Human monocyte-derived macrophages are moderately susceptible and responsive to ZIKV infection. Human monocyte-derived macrophages were infected with ZIKV (PRVABC59) or DENV-2 (Mon601) for 48 h (MOI = 1) prior to analysis of viral replication and ISG expression by qRT-PCR and Western blotting in parallel. (A) ZIKV and DENV-2 RNA levels were determined by qRT-PCR using plasmid DNA standard curves. Data are expressed as viral RNA copy numbers per μg of total cell RNA (means + SD, n = 3). (B) Parallel cultures were subjected to immunoblotting analysis of viperin and NS4B expression, with β-actin serving as a loading control. (C,D) Quantitation of Viperin and NS4B protein levels, normalized to β-actin (means + SD, n = 3). (E) ISG mRNA levels were determined by qRT-PCR. Data are normalised to the RPLPO housekeeping gene and expressed as a fold-change relative to mock-infected controls (means + SD, n = 3).

The antiviral ISG viperin modulates ZIKV replication

Our results above revealing attenuated viperin mRNA induction following ZIKV infection prompted us to investigate the antiviral nature of viperin against ZIKV. We and others have shown that viperin restricts replication of the related flaviviridae family members, HCV, DENV TBEV and WNV24, 25, 27,28,29. To investigate the antiviral potential of viperin against ZIKV we transfected a plasmid that drives viperin expression into Huh-7 cells and 16 hr post transfection cells were infected with ZIKV strain MR766 at an MOI of 0.1 and 1.0 and analysis of viral replication was assessed at 24 and 48 h.p.i. Consistent with previous observations with other flaviviruses, viperin restricted replication of ZIKV MR766. In Huh-7 cells expressing viperin, compared to control cells there was a significant decrease in the proportion of ZIKV positive cells at both 24 and 48 h.p.i as determined by immunofluorescence microscopy to detect the ZIKV E protein (Fig. 5A). Even though approximately 30–40% of cells expressed viperin we could rarely detect cells positive for both viperin and ZIKV (Fig. 5B). Quantitative analysis of ZIKV RNA and release of infectious virus by qRT-PCR and plaque assay concurred with the microscopy analysis showing that compared to mock transfection, Huh-7 cells expressing viperin displayed a significant decrease in ZIKV RNA and production of infectious ZIKV 24 and 48 h.p.i. (Fig. 5C,D,E). Collectively these results indicate that the ISG viperin has significant antiviral activity against ZIKV.

| Things to do |
1) Answer these questions about the passage on viperin and Zika virus:
(a) For how many hours were the human monocyte-derived macrophages infected before analysis?
(b) What served as the loading control in the immunoblotting of viperin and NS4B?
(c) Which ZIKV strain was used to infect the Huh-7 cells?
2) Can you sum up the passage on viperin and Zika virus in two sentences?

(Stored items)
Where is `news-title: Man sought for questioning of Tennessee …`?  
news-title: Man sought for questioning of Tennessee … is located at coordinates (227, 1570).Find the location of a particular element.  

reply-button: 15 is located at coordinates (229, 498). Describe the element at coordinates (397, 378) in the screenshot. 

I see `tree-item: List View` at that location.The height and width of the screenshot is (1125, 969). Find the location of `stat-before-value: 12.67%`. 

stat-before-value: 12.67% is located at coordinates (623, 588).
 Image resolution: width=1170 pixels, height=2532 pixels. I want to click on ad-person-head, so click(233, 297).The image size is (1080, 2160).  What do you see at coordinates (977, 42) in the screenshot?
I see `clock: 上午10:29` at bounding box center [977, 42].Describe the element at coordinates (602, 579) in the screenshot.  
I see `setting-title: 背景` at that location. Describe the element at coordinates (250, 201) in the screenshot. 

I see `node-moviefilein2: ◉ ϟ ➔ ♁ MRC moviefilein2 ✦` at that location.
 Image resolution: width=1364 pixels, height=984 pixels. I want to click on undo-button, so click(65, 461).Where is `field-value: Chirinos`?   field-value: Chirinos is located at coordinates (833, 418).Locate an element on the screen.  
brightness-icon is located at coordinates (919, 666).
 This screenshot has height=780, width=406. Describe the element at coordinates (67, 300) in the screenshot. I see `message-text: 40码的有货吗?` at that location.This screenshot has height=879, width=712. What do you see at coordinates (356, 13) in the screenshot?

| Answers for the exercise |
1)
(a) 48 hours.
(b) β-actin.
(c) MR766.

2) Human monocyte-derived macrophages are moderately susceptible and responsive to ZIKV infection, and attenuated viperin mRNA induction after infection led the researchers to test viperin's antiviral effect against ZIKV. In Huh-7 cells expressing viperin, the proportion of ZIKV-positive cells, ZIKV RNA, and infectious virus production all fell significantly at 24 and 48 h.p.i., showing that viperin has significant antiviral activity against ZIKV.